### Tasks
**a)** Answer these questions using the Mac mini forum post:
(i) How long did the writer wait for the Mac minis to be delivered?
(ii) Which browser is listed among the partner's prerequisites?
(iii) To which country must the defective keyboard be sent?
**b)** Copy the rows word for word, starting at the beginning of the rows and going on through the line that contains "Image resolution: width=1358".

### Given text
Content starts
# Mac mini - Didn't feel the love..



## padishahemperor (Apr 1, 2005)

Last thursday our Mac minis arrived after waiting a good month for delivery.  The wait was painful, I could not get much done on the PC which was about to be sold, I got sick of looking at it.  My partner too was looking forward to the Mac and being able to get rid of the buzzing PC horror which has been the main development machine that we use for our web business.

Now, I have to make it clear.  I am a UNIX person, I have not touched Windows and refuse completely to run it unless it's contained within a virtual machine of some kind where it can do no harm, also I am quite unapologetic about it, I get stressed and violent after using running Windows.    My partner though has never run anything other than Windows.  Despite the attractiveness of many a Linux I've ran, the pre-requisites for my partner are a graphics tablet, Dreamweaver, Fireworks, Flash, IE6 - because that's what customers use and an email client capable of handling 1,000s of emails and lots of accounts.

As I've never developed a Windows dependancy, my transition was smooth-ish apart from the Mac getting confused about monitor refresh rates and booting into too high a resolution for my monitor, I panicked and reinstalled it, then I couldn't find Appleworks because it's not obvious where it is. I'm currently having an issue getting my Zodiac working with MissingSync but that's another story. Generally I feel the sweet, sweet lovin' of the Mac.  I've even bought my first TFT (still think they're a crap fad) which matches the mini and a USB2 caddy to house my old PC's 40GB IDE drive. I've stuck a bluetooth adaptor on. I'm happy. But my partner...

Initially a hardware problem was found, the space bar on the keyboard was defective and leaned to the left, Apple did replace it within 2 days though. But the defective one has to be sent to the Netherlands!!! at our cost!!  They can whistle for it.
Content ends
### Dataset entries
Content starts
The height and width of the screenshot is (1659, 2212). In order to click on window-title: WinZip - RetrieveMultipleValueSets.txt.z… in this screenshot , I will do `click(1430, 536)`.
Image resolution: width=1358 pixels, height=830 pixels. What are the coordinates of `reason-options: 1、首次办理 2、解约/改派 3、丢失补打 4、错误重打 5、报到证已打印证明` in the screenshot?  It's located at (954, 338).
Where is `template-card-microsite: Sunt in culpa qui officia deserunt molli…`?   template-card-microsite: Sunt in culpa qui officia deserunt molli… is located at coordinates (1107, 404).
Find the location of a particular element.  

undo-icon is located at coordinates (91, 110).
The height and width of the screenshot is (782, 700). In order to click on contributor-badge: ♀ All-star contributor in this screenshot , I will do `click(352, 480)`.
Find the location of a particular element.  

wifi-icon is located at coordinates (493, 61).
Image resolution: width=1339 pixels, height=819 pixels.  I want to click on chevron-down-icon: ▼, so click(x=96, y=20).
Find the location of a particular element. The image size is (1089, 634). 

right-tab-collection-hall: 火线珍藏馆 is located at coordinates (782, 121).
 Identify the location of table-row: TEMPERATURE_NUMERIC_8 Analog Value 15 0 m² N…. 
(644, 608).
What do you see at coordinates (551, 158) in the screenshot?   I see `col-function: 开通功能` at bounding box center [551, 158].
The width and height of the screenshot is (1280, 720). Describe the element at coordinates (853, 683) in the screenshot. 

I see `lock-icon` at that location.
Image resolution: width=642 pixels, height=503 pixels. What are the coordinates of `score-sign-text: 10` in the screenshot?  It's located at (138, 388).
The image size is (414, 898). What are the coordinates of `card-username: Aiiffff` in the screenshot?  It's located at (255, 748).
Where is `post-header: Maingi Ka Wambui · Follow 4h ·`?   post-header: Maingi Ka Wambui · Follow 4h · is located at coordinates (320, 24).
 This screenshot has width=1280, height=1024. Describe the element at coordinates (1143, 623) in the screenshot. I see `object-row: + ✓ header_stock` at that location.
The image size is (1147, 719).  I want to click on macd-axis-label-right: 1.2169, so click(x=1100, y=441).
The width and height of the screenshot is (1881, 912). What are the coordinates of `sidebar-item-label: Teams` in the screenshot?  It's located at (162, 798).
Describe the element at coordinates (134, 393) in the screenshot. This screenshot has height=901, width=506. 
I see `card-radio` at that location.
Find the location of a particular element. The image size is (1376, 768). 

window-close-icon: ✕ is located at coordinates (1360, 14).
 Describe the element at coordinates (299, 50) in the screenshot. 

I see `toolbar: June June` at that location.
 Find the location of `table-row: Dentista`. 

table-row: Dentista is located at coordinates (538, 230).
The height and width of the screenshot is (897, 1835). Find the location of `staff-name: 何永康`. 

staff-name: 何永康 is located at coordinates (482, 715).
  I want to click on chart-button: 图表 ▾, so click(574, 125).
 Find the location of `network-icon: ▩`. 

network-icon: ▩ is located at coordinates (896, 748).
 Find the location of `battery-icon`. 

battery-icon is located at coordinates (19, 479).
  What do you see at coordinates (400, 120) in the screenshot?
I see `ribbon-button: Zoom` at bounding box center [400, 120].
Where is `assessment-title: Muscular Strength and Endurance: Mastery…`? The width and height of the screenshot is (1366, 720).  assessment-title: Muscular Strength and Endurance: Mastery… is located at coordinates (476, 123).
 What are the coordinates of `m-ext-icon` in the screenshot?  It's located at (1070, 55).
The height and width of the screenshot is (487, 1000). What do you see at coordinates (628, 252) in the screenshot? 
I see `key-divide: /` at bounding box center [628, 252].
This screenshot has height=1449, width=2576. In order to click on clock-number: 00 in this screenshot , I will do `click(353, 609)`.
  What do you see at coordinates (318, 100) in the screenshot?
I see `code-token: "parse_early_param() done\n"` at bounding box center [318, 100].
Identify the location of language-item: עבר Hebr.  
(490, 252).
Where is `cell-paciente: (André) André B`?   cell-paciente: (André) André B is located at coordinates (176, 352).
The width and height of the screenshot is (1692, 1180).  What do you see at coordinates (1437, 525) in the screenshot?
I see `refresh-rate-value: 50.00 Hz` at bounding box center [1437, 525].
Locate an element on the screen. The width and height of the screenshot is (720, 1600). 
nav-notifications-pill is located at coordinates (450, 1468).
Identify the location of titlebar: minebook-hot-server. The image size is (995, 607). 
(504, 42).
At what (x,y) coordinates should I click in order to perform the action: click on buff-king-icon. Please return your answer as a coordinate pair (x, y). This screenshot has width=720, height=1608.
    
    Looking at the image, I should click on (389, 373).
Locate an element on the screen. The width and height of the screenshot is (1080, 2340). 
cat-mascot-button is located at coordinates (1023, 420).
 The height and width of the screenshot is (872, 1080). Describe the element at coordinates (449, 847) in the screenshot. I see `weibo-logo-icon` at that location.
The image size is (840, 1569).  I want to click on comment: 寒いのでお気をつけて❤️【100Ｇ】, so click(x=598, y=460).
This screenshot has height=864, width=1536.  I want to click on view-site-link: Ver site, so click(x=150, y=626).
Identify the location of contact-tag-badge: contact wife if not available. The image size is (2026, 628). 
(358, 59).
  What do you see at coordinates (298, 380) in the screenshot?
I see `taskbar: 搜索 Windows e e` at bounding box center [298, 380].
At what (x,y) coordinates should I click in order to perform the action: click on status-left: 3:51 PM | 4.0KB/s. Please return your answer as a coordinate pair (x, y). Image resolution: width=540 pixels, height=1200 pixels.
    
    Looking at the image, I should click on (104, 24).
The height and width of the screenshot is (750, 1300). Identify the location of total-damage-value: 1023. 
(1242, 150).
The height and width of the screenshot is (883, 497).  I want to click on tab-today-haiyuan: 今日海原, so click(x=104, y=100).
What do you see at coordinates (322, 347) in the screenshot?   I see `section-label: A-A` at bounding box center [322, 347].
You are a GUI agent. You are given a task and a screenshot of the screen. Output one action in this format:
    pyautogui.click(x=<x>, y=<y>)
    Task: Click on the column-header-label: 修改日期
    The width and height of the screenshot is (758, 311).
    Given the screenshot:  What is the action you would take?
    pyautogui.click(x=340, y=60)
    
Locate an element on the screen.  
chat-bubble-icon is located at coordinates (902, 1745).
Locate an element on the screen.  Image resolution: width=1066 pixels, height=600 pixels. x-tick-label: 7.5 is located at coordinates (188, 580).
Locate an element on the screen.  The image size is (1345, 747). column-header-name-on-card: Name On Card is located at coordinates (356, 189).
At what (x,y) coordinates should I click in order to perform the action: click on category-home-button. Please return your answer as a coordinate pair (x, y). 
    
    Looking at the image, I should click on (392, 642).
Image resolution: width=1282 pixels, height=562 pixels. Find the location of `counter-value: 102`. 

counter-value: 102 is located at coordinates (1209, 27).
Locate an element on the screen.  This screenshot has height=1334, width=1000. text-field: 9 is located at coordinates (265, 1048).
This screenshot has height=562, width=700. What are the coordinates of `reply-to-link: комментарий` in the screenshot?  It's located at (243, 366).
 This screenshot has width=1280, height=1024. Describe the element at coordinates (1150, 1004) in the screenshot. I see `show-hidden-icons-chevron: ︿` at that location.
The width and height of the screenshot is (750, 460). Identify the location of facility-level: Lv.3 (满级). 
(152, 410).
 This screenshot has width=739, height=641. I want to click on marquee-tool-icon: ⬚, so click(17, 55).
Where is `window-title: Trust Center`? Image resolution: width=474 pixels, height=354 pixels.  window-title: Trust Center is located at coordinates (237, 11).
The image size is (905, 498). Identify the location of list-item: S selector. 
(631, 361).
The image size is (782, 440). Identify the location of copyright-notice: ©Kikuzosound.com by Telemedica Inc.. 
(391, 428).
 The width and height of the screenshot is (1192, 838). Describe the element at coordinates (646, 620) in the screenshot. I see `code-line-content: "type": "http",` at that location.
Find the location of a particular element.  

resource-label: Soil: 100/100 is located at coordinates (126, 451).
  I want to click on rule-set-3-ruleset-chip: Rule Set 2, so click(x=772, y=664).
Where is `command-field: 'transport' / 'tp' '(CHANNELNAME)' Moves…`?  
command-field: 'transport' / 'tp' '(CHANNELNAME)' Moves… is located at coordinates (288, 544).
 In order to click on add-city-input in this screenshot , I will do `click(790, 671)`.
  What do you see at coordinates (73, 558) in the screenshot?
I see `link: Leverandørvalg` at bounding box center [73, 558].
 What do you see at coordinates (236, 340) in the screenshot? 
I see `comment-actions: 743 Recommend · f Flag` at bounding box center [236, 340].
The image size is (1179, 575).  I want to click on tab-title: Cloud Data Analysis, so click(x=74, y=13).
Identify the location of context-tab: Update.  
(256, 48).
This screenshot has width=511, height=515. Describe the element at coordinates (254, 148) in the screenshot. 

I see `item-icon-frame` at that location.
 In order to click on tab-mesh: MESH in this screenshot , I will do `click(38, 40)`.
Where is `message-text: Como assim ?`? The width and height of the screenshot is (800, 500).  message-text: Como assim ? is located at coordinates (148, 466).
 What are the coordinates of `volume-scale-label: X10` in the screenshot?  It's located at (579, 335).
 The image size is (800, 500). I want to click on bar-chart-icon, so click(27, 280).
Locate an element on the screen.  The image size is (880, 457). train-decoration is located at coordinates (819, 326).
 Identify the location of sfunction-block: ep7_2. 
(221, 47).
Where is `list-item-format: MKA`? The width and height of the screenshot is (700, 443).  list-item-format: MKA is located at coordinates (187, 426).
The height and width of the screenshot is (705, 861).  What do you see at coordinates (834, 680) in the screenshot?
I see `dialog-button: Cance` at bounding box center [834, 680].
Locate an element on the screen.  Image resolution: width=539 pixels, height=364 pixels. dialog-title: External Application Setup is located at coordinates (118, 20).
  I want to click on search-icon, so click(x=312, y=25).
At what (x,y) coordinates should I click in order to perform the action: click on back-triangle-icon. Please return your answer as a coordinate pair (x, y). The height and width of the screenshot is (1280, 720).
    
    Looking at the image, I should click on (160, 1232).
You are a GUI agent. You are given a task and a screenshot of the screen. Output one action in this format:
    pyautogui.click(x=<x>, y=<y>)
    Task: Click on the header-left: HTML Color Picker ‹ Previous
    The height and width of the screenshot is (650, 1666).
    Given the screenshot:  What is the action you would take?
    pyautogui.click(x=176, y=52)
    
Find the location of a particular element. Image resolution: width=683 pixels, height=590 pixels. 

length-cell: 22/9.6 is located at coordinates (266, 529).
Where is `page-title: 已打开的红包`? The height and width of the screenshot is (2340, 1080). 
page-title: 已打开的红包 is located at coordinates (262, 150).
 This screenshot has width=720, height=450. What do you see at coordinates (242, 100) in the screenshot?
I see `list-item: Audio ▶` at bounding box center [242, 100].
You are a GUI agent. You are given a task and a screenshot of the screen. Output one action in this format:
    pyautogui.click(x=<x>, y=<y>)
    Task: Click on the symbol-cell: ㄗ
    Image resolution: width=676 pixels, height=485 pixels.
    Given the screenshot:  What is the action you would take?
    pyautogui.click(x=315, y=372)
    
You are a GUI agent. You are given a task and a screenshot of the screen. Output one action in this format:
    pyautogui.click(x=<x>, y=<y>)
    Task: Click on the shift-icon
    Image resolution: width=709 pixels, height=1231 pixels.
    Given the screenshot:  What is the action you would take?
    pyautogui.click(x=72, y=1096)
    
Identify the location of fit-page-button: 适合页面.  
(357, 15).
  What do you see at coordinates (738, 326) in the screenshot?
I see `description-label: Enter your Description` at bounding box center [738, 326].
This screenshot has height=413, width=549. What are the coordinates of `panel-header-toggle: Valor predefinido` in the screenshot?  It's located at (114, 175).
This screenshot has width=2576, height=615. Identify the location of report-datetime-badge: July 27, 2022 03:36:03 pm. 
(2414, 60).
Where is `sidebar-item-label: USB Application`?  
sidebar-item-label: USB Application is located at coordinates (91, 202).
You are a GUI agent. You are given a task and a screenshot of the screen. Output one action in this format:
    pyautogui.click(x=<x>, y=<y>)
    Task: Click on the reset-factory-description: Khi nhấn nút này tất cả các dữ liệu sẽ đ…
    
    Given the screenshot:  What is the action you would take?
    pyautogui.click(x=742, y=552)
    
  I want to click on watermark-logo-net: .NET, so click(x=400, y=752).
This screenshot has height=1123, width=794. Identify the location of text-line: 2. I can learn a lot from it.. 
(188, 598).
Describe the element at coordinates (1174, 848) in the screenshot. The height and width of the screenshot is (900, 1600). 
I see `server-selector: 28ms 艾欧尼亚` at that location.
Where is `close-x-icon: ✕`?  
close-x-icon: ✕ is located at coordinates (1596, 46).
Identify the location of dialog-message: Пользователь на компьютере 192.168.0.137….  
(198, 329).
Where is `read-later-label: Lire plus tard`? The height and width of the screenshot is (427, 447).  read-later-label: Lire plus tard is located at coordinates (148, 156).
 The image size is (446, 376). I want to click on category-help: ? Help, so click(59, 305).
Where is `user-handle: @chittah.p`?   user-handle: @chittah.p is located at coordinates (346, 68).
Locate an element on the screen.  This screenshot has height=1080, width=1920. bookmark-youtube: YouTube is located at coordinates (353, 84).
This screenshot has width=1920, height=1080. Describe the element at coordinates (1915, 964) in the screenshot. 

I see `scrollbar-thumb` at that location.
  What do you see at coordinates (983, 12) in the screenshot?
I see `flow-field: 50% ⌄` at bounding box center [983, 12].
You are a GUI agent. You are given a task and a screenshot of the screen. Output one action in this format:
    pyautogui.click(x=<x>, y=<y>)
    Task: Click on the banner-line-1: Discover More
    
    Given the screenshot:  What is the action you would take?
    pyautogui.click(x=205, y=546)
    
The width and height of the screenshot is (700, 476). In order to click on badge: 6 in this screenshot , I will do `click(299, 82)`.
Content ends
### Task answers
**a)**
(i) A good month.
(ii) IE6.
(iii) The Netherlands.

**b)**
The height and width of the screenshot is (1659, 2212). In order to click on window-title: WinZip - RetrieveMultipleValueSets.txt.z… in this screenshot , I will do `click(1430, 536)`.
Image resolution: width=1358 pixels, height=830 pixels. What are the coordinates of `reason-options: 1、首次办理 2、解约/改派 3、丢失补打 4、错误重打 5、报到证已打印证明` in the screenshot?  It's located at (954, 338).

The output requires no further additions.